Reproduce word for word the part of the ZZ Top tribute review starting at "Hooks-laden, woman-(ec)centric (not" and ending at "Tribute to ZZ Top.".

» Passage:
[BEGIN]

MyVil

Thursday, December 22, 2005

Sharp Blessed Men


Sharp Blessed Men
by Don Allred
October 30 - November 5, 2002 Issue 44


Sharp Dressed Men: A Tribute To ZZ Top
RCA
The Charlie Daniels Band
Redneck Fiddlin' Man
Audium/Blue Hat
The Charlie Daniels Band
The Ultimate Charlie Daniels Band
Epic/Legacy


Hooks-laden, woman-(ec)centric (not too intimidatingly enlightened),
unimpeachably Texan, yet too dang messin'-with-the-boogie for some (especially re CD
mixes of hallowed vinyl), the ZZ(aftig) Top legacy is a good bet for
Pop-Goes-the-Country's dude rodeo. Recent (if not Late) Hat has a lot of
rock-metal-blues in its closet—on its sleeve, even. With generations of lamination having
been sandbagged by Soggy Bottom Boys (O Brother, indeed), what the heck. Thus,
NashVegas ubersuit Joe Galante and ZZ's personal mogul Bill Ham hereby negotiate
Sharp Dressed Men: A Tribute to ZZ Top.
None of the resulting tracks are bad, but some just aren't greasy enough
(duh), and where my girls at? Didn't dare hope for Madonna in her albino Muff
Daddy chaps, lookin' for some "Tush." But imagine Dixie Chicks, strapping on
"Cheap Sunglasses" to go out and meet the masses. Or Dolly P, Shania T, ooo-wee
(Babeh).
Howsomever. Montgomery Gentry's "Just Got Paid" is sung and played with a
surging tension. These solos ain't nobody's "breaks." They got paid today;
somebody's next in line: "Black Sheep Black Sheep have you any wool? Yes I have,
three bags full." Perhaps overly encouraged by the dogged drama of his hit "I'm
Tryin'," Trace Adkins has lately sung schlockier stuff with too tight a jaw, as
if resisting it, or trying to chaw into something worthwhile after all. Here,
he discovers an awesomely euphoric tension: This is where he belongs! In the
temple of "Legs."
The way ZZ told it, the suave "Jesus Just Left Chicago" disappeared into a
sweaty little guy "Waitin' for the Bus." Hank Williams Jr. and his Bama Band
milk the medley for big bottom kicks, and maybe that little guy would too, if he
could. Hank III's "Fearless Boogie" is a Top-notch cartoon, with his Elastic
Man twang scrolling and tumbling all through the locoweed locomotive-breath
beat. Willie Nelson's Western Swinging along, thinking out loud about a certain
someone who makes nice to him just 'cause "She Loves My Automobile" (no
complaints).

[END]

» Material provided:
[BEGIN]

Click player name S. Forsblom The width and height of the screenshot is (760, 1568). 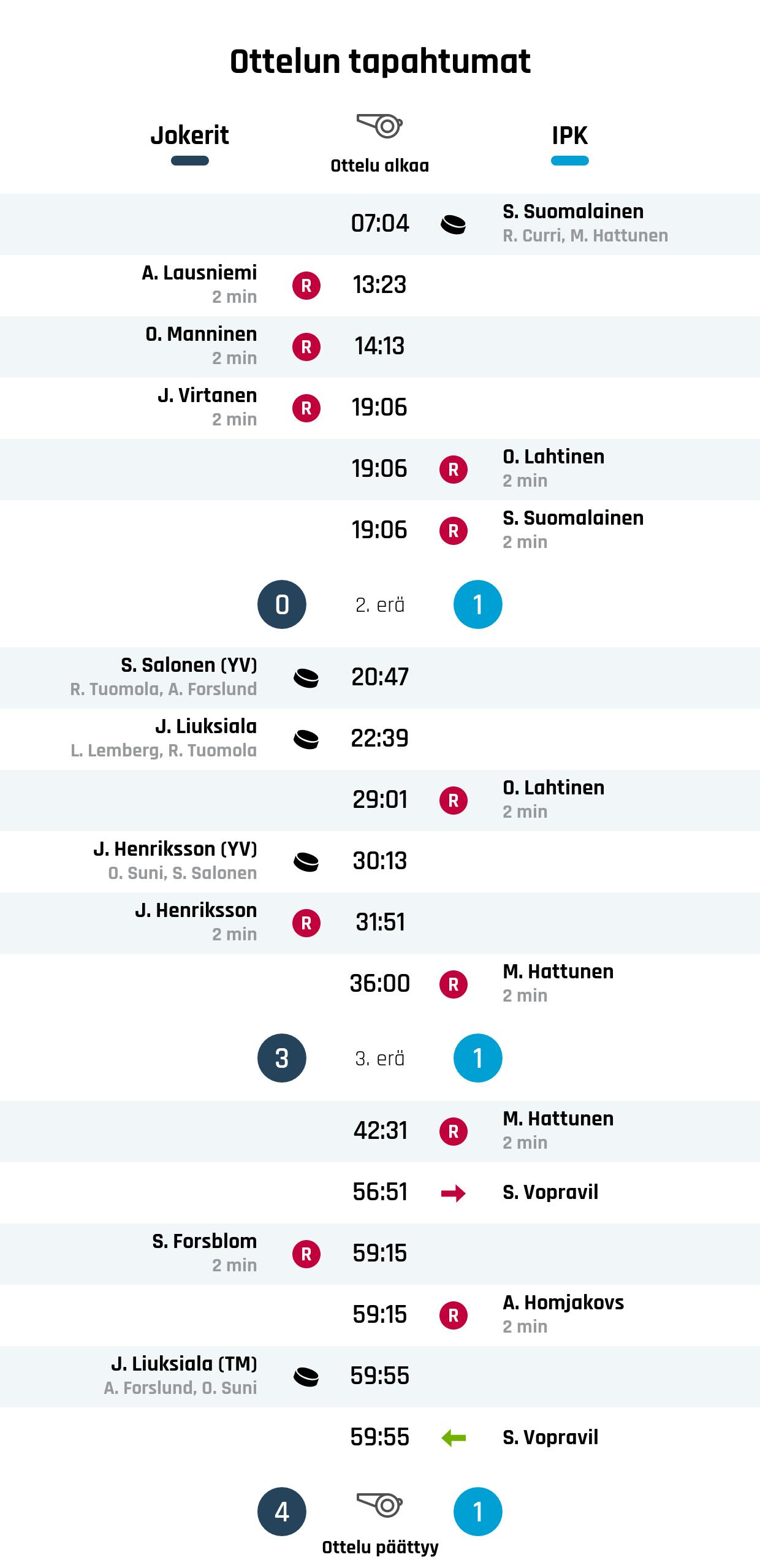(x=205, y=1241)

[END]

» Final result:
Hooks-laden, woman-(ec)centric (not too intimidatingly enlightened),
unimpeachably Texan, yet too dang messin'-with-the-boogie for some (especially re CD
mixes of hallowed vinyl), the ZZ(aftig) Top legacy is a good bet for
Pop-Goes-the-Country's dude rodeo. Recent (if not Late) Hat has a lot of
rock-metal-blues in its closet—on its sleeve, even. With generations of lamination having
been sandbagged by Soggy Bottom Boys (O Brother, indeed), what the heck. Thus,
NashVegas ubersuit Joe Galante and ZZ's personal mogul Bill Ham hereby negotiate
Sharp Dressed Men: A Tribute to ZZ Top.